━━━ Dataset entries ━━━

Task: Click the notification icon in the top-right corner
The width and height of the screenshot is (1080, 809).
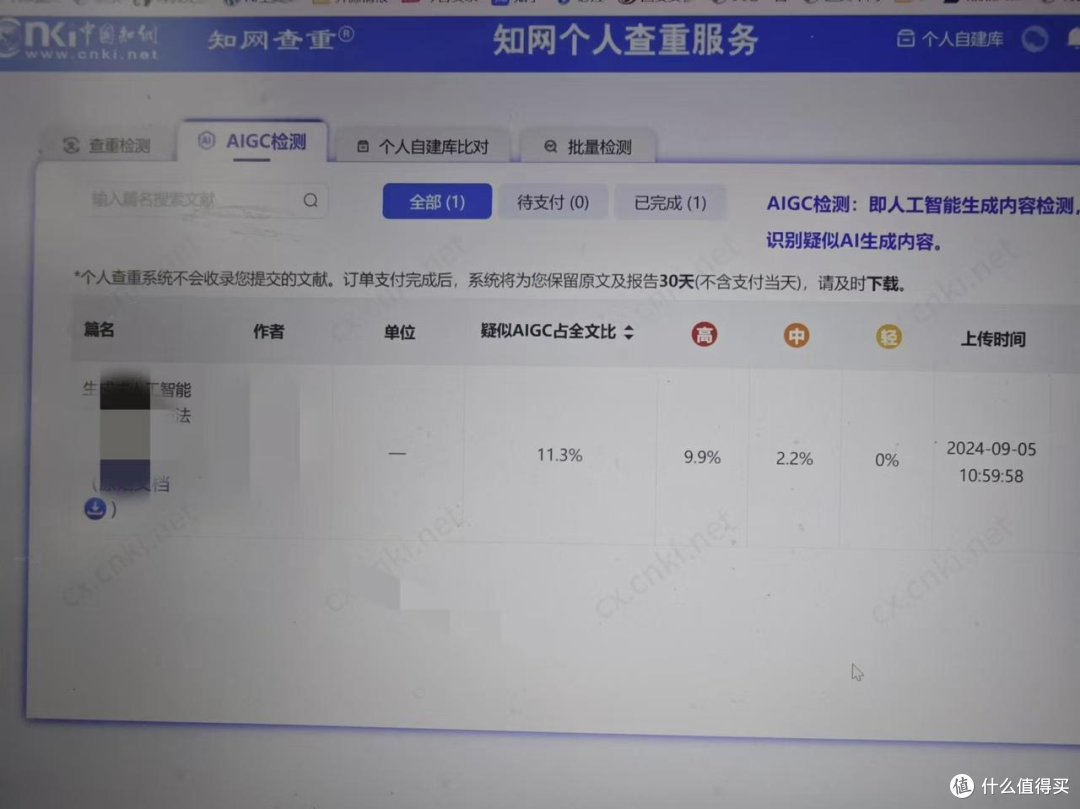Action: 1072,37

━━━
━━━ Dataset entries ━━━

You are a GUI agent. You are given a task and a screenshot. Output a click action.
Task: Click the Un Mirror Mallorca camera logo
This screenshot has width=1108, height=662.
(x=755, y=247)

━━━

Task objective:
Add 88 to every coordinate in the answer and copy the listing from the line that contains "Task: Click the notification" through the line that contains "Action: 1072,37", keeping all other text in those lines unchanged. Leave the pictures out of your answer.

Exercise solution:
Task: Click the notification icon in the top-right corner
The width and height of the screenshot is (1080, 809).
Action: 1160,125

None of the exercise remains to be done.